Aim: Count the lines in the records below that contain the word "marker", and answer with only the number. Match case exactly.

Listed records:
====================
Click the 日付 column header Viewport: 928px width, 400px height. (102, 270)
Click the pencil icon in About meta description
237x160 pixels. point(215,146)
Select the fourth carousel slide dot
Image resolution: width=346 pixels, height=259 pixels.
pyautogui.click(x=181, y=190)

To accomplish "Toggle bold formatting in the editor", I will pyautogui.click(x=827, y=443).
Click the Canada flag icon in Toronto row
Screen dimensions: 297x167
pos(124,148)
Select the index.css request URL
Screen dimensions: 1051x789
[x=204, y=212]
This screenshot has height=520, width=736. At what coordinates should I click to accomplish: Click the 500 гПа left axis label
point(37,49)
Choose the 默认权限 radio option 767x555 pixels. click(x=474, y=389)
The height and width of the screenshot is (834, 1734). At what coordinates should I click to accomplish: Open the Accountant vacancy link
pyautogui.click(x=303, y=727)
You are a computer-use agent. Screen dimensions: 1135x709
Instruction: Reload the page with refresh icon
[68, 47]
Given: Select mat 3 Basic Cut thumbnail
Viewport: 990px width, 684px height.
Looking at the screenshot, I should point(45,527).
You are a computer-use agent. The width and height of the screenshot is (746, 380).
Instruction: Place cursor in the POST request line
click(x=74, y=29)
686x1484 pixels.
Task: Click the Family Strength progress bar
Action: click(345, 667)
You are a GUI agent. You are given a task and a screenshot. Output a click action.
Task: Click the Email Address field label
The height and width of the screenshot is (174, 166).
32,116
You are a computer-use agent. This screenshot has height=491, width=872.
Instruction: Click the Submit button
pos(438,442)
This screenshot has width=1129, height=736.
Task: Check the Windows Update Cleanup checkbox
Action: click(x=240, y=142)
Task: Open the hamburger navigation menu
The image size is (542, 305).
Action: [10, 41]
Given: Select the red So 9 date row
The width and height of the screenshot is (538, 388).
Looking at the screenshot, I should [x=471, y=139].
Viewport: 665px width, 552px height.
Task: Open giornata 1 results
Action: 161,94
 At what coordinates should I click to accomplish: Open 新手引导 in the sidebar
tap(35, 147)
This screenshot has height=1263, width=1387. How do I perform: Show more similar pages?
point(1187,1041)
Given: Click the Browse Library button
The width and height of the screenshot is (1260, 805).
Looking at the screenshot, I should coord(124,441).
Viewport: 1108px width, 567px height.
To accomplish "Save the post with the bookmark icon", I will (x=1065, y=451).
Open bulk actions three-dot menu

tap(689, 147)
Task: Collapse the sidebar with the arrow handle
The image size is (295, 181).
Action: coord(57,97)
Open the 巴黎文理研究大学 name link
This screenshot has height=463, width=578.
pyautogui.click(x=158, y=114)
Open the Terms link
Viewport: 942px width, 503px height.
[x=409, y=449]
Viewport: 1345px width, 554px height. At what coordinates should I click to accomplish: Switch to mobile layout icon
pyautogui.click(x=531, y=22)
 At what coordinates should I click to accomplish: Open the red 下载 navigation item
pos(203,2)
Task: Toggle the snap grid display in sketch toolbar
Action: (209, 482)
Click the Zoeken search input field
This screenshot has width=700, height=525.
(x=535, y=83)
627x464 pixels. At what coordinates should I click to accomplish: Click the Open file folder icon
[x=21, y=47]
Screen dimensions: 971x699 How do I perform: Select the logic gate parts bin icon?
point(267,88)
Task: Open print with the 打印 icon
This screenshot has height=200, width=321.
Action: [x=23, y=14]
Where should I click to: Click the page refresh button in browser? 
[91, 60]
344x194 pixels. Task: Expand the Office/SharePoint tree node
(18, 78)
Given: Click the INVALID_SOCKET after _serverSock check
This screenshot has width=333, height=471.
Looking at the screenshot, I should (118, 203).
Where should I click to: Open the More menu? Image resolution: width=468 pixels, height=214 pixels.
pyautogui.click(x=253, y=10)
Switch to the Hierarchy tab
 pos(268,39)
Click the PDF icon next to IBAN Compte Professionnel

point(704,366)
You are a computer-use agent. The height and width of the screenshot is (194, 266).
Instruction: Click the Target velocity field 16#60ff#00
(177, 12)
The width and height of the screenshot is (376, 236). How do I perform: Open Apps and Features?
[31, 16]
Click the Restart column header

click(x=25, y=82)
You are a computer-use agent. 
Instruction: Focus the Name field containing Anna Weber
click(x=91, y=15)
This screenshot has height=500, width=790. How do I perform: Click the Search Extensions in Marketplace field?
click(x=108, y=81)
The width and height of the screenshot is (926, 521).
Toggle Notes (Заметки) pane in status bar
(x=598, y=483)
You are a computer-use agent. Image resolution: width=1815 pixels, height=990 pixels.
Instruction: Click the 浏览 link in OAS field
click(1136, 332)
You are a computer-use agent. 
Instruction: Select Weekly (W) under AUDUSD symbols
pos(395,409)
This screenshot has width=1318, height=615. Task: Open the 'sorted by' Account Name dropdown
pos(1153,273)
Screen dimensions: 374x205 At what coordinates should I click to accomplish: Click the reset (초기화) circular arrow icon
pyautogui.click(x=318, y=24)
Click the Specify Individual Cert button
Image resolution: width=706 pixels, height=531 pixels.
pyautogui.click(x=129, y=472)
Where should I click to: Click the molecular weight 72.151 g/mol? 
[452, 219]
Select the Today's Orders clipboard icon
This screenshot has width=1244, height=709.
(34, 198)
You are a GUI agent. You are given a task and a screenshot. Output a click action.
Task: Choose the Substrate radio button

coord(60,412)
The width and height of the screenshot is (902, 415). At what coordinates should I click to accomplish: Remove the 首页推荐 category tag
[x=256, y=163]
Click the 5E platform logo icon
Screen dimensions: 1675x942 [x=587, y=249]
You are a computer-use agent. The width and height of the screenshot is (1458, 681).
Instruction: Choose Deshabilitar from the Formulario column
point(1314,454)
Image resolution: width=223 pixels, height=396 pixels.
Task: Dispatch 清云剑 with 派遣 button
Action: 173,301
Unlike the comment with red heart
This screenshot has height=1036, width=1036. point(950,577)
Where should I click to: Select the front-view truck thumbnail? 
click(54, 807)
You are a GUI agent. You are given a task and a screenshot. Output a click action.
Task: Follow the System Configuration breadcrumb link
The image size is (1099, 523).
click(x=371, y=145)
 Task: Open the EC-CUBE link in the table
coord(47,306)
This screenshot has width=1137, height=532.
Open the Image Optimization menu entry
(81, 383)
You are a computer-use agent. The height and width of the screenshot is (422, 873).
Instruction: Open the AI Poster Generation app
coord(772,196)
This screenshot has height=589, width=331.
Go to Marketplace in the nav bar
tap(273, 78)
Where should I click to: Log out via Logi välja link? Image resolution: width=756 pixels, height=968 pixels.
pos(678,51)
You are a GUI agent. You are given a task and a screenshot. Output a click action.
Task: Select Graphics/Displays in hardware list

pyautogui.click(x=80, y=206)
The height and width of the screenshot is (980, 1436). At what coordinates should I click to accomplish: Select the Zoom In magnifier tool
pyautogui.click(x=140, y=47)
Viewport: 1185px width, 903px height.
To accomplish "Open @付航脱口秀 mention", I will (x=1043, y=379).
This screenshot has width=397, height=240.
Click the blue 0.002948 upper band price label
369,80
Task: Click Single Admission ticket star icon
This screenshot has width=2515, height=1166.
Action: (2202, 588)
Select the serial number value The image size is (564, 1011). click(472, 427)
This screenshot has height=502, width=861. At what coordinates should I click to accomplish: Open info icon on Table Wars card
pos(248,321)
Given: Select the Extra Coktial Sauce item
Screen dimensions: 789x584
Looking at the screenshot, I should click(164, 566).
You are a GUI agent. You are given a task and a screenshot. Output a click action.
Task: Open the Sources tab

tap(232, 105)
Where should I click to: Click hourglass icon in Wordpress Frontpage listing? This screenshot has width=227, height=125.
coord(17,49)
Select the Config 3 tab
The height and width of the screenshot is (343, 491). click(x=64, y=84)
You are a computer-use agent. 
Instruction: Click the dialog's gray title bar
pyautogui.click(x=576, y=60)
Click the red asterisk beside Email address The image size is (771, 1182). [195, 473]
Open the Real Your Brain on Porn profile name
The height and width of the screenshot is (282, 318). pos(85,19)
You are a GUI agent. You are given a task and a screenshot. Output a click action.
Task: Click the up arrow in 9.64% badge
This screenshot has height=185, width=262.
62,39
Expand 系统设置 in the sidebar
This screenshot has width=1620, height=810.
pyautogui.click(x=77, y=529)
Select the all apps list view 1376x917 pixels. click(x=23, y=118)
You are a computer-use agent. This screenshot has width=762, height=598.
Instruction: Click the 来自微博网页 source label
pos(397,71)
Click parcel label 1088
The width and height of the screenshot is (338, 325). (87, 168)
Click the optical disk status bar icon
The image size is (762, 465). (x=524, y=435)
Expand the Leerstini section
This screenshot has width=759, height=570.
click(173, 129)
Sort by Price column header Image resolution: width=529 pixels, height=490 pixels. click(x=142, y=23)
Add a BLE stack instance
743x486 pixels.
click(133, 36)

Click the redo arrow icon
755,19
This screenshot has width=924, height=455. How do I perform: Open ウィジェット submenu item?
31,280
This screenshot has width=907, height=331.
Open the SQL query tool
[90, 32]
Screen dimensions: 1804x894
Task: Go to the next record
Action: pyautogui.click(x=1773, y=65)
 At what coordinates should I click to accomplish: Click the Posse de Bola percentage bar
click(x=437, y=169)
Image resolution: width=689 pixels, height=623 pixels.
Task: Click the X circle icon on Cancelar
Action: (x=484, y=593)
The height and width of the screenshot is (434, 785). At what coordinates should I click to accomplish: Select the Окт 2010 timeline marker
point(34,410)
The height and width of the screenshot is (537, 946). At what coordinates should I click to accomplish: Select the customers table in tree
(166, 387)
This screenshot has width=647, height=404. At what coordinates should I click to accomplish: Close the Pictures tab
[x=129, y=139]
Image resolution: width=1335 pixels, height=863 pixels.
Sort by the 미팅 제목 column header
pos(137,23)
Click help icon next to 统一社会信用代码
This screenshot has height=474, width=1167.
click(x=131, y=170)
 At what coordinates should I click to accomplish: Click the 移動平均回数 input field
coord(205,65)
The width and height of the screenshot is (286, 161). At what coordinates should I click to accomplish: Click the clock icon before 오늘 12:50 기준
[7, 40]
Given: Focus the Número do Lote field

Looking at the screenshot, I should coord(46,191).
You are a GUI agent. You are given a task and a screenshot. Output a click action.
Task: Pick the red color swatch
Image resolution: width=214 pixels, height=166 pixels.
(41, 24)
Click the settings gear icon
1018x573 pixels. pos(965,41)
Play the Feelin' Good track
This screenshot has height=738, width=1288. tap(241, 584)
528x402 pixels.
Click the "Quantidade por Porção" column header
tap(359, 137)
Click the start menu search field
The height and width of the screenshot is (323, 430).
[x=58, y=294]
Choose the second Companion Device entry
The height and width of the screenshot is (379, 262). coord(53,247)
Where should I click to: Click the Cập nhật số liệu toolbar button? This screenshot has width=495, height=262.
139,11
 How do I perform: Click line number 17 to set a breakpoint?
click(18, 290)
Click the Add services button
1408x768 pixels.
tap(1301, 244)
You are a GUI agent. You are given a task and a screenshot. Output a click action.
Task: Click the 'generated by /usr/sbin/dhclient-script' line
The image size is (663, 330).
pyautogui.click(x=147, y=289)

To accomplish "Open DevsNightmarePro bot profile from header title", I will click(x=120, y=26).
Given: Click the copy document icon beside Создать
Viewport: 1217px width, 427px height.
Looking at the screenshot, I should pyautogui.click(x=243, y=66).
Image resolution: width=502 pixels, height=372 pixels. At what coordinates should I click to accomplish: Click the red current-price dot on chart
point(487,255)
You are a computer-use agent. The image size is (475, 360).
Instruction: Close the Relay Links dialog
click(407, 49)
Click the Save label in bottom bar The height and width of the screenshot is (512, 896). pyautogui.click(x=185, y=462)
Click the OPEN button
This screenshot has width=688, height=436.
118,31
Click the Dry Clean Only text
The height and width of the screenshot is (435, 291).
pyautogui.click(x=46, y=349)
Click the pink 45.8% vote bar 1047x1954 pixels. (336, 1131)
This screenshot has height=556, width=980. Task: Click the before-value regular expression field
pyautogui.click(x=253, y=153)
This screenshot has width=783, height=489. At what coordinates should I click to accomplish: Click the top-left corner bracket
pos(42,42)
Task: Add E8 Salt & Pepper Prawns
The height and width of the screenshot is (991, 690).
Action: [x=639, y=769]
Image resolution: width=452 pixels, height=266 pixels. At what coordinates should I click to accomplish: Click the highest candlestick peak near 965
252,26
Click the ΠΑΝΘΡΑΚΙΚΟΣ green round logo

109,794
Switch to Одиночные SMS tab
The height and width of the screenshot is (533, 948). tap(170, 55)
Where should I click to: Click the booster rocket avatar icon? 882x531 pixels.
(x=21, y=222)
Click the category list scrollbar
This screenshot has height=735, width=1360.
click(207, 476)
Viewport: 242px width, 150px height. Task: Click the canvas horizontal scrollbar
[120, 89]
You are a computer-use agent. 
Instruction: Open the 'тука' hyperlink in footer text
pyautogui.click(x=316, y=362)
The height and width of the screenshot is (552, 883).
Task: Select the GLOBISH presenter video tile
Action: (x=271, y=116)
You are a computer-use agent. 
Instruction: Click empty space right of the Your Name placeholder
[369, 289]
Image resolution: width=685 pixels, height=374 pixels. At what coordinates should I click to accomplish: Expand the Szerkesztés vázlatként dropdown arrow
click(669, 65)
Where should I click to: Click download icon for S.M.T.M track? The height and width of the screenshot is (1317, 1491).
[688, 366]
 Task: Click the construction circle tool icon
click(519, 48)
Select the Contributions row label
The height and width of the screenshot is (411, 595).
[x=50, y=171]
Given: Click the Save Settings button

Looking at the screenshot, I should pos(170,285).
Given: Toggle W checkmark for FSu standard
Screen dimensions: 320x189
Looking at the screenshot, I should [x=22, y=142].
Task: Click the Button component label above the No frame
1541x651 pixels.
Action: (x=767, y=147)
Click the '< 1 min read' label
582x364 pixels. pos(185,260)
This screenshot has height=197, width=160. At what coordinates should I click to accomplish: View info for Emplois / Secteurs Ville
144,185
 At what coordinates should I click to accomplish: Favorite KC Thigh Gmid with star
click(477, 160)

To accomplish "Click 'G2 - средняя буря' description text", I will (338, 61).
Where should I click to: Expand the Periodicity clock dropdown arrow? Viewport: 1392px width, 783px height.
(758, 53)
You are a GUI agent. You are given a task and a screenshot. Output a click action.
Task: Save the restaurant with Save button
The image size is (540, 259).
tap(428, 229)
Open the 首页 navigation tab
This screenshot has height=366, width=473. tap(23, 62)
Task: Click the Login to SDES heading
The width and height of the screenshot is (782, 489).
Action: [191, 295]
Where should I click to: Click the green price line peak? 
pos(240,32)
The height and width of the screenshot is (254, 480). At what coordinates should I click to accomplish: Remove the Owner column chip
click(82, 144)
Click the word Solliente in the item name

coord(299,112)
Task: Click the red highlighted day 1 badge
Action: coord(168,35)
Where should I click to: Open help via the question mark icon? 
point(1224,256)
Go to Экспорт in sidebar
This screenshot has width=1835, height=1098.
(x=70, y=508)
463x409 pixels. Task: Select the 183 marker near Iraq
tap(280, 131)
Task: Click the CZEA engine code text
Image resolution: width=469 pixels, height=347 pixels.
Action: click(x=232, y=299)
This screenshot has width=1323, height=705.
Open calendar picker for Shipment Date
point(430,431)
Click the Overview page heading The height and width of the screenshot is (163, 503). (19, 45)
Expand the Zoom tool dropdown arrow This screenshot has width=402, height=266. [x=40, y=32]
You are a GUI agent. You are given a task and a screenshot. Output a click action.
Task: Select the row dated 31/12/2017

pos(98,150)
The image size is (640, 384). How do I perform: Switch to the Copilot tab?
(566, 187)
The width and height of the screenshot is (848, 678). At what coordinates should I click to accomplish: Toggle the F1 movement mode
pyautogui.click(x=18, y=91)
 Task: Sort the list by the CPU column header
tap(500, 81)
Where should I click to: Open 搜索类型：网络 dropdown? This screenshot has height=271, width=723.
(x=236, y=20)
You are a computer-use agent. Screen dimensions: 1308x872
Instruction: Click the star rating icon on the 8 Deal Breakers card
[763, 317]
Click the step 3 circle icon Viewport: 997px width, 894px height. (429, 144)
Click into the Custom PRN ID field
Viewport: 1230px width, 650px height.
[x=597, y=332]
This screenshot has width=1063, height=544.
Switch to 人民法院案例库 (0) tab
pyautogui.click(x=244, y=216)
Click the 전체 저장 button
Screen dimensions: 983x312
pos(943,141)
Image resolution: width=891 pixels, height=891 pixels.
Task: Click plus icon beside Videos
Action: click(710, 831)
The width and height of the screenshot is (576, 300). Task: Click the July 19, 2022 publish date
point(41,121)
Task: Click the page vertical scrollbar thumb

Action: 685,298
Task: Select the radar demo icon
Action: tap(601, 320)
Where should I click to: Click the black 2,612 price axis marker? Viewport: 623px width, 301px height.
====================
Problem solution: 3